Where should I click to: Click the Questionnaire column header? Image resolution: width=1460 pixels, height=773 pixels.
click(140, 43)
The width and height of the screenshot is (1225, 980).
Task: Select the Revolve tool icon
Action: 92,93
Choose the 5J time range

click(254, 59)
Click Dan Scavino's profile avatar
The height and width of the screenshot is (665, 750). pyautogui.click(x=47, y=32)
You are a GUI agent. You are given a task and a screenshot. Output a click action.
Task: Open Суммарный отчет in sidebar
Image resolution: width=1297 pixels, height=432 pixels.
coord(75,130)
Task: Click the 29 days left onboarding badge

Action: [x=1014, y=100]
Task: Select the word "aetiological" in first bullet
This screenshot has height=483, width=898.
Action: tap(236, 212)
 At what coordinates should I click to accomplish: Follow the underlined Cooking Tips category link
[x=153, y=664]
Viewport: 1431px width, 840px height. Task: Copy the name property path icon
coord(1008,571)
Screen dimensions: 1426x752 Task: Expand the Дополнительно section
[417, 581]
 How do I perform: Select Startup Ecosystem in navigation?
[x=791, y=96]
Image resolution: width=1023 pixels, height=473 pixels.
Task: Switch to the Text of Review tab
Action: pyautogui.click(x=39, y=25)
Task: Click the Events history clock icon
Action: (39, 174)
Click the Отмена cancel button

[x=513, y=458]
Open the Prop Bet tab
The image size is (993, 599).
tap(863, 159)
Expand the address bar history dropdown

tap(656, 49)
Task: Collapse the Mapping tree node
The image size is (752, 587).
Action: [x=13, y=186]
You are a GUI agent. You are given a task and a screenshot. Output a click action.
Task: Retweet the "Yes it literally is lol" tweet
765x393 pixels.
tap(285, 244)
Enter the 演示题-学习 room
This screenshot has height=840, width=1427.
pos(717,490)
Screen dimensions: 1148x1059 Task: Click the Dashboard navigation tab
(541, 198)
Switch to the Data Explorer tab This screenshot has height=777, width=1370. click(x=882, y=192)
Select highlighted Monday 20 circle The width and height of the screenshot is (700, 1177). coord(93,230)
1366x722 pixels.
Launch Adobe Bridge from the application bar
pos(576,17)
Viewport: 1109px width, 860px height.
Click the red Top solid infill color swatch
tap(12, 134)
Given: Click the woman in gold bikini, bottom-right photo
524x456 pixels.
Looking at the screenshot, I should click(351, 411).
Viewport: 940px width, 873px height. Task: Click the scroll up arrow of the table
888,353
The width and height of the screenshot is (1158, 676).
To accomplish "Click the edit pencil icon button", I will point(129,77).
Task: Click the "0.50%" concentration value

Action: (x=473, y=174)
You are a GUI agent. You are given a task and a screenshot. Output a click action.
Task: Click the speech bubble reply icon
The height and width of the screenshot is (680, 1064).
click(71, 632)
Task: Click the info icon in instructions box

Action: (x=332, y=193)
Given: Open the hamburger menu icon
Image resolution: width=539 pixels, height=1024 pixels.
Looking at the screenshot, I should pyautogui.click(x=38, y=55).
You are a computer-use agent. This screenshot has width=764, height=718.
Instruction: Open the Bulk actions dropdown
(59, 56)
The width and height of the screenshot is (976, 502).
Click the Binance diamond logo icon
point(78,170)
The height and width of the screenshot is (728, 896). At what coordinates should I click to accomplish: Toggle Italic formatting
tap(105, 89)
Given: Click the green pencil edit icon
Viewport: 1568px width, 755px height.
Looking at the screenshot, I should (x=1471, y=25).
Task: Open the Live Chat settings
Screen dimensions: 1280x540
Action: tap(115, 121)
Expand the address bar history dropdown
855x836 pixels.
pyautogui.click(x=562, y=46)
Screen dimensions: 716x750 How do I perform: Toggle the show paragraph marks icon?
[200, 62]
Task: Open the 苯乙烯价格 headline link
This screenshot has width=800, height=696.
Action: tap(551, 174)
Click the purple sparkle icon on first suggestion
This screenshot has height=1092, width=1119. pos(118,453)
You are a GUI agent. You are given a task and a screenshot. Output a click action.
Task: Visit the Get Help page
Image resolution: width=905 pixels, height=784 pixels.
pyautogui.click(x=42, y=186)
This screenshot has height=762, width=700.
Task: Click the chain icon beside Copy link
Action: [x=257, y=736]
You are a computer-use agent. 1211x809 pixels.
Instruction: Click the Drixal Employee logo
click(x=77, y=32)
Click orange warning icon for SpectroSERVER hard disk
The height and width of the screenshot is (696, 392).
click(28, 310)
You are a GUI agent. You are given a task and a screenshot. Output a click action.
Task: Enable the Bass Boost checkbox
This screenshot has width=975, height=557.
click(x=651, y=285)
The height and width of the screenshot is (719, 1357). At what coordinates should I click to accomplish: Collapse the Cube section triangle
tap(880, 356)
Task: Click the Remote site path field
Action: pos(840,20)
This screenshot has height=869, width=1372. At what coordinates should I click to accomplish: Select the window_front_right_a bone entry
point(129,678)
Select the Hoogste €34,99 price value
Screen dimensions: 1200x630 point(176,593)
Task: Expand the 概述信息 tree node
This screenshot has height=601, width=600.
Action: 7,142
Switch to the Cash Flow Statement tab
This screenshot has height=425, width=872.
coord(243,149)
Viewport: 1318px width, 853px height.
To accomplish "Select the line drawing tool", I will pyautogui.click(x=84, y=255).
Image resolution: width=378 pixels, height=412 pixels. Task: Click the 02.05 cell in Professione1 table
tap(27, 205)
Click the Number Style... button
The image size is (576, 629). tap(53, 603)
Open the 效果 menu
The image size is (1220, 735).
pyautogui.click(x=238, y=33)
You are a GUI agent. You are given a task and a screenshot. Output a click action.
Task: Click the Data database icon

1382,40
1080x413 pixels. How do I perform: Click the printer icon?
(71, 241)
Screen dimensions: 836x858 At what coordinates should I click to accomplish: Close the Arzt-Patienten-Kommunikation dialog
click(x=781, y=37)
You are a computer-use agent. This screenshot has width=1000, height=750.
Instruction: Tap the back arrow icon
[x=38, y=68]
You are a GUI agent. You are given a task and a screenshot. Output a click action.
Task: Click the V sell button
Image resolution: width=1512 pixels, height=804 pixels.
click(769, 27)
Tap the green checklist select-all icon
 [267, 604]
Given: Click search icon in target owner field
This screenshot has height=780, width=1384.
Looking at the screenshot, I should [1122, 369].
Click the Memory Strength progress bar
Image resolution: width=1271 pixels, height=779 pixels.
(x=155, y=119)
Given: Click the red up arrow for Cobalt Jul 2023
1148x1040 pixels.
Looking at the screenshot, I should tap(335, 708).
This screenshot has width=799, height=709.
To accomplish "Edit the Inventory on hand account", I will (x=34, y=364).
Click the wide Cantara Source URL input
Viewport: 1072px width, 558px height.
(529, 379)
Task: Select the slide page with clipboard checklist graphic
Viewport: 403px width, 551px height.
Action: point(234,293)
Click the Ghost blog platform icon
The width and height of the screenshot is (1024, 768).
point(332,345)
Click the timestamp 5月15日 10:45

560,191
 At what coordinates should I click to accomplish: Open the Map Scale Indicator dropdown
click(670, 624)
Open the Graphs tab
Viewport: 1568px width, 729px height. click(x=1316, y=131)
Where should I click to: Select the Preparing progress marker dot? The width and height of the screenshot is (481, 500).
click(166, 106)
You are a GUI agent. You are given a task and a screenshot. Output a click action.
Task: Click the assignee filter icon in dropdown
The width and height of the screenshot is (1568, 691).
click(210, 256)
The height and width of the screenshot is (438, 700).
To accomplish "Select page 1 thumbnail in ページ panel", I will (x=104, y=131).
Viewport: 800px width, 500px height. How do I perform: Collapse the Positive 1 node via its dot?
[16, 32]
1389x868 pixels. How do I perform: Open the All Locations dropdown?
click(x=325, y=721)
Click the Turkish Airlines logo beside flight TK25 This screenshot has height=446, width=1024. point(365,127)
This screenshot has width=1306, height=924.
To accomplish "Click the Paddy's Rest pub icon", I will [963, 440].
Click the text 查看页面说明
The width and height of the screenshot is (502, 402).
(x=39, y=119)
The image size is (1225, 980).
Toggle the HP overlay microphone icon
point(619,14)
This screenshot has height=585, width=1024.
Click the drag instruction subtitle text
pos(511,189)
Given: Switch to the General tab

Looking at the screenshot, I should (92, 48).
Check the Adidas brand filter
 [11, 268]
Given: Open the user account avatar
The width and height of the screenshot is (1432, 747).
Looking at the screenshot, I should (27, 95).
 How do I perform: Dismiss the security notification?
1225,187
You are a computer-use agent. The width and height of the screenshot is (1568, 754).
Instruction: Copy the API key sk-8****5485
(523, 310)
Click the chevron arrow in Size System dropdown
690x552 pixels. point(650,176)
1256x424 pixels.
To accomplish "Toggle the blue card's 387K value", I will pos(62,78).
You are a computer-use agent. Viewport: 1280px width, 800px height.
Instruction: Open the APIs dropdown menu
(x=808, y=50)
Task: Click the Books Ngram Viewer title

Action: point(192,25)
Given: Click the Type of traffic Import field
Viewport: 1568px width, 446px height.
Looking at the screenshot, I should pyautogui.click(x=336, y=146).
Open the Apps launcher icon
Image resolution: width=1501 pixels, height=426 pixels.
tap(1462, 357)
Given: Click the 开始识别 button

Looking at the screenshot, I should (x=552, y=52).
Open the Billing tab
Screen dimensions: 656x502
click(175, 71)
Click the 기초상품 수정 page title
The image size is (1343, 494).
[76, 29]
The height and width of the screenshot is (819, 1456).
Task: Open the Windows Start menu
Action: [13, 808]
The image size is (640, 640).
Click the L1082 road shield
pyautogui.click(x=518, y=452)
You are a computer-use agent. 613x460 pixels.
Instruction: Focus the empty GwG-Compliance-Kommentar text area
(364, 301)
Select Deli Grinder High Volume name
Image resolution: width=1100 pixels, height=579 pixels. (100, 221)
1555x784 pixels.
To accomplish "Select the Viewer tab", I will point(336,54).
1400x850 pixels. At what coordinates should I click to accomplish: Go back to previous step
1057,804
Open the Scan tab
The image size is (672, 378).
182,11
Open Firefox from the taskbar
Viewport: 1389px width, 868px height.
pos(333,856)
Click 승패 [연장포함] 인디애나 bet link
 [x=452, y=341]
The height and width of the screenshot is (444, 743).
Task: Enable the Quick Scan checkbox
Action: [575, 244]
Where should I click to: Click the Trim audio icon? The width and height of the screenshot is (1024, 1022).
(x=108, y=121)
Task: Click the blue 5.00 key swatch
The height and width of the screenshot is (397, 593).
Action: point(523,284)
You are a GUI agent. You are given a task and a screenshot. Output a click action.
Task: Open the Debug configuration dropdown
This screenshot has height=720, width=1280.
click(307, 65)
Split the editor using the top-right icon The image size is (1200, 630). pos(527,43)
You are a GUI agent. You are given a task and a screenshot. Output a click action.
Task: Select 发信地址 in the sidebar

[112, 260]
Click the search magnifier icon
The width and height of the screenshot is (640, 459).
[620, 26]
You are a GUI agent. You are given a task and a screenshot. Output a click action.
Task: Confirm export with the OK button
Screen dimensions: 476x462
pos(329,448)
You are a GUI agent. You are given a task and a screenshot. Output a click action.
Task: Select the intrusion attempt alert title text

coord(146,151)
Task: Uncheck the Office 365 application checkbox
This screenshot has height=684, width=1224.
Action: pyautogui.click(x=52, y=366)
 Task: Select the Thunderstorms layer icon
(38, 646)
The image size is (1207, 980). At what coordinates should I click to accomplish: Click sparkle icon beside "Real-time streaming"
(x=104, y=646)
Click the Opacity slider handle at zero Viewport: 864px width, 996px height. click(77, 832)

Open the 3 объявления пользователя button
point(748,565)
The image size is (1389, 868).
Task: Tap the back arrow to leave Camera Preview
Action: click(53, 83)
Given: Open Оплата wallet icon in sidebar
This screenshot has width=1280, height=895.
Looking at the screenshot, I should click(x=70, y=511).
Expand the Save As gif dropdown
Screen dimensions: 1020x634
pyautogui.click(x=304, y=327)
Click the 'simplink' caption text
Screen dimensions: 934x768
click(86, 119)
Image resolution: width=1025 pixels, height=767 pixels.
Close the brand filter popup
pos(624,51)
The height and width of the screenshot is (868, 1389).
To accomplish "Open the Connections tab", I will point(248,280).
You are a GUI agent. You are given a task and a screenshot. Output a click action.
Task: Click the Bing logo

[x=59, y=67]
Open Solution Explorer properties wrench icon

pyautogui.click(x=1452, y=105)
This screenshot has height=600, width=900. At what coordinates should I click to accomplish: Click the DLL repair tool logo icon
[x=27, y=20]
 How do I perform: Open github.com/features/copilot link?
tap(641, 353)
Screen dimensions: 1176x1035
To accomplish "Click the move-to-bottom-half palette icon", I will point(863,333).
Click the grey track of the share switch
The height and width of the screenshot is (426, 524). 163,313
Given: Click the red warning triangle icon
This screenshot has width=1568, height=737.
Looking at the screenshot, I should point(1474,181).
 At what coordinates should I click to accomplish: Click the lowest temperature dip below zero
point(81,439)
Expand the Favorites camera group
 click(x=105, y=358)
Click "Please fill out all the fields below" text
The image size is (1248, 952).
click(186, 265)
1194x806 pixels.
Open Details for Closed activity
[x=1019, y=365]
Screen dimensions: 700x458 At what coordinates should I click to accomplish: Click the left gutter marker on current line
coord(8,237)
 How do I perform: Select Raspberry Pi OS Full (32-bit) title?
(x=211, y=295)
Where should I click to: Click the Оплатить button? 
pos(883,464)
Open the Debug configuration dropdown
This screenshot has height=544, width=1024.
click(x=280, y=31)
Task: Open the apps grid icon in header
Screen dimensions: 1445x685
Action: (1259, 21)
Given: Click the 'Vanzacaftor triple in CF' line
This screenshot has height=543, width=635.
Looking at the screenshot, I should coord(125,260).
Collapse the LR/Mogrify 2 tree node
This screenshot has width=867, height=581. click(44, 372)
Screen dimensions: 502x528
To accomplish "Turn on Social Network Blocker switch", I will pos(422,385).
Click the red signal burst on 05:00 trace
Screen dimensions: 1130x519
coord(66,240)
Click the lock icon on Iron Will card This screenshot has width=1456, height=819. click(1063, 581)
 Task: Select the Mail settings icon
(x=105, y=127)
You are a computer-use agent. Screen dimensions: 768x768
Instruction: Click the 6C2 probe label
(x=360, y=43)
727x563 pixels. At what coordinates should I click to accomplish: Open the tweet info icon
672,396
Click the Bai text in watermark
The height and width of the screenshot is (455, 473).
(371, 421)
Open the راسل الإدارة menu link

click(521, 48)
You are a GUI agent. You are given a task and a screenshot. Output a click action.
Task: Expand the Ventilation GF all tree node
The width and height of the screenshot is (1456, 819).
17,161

^^^^^^^^^^^^^^^^

**Brief**. Reproduce exactly, and with no other material, the lines between those holding "Instruction: Copy the API key sk-8****5485" and "Click the 기초상품 수정 page title", inclusive.

**Solution to this task**.
Instruction: Copy the API key sk-8****5485
(523, 310)
Click the chevron arrow in Size System dropdown
690x552 pixels. point(650,176)
1256x424 pixels.
To accomplish "Toggle the blue card's 387K value", I will pos(62,78).
You are a computer-use agent. Viewport: 1280px width, 800px height.
Instruction: Open the APIs dropdown menu
(x=808, y=50)
Task: Click the Books Ngram Viewer title

Action: point(192,25)
Given: Click the Type of traffic Import field
Viewport: 1568px width, 446px height.
Looking at the screenshot, I should pyautogui.click(x=336, y=146).
Open the Apps launcher icon
Image resolution: width=1501 pixels, height=426 pixels.
tap(1462, 357)
Given: Click the 开始识别 button

Looking at the screenshot, I should (x=552, y=52).
Open the Billing tab
Screen dimensions: 656x502
click(175, 71)
Click the 기초상품 수정 page title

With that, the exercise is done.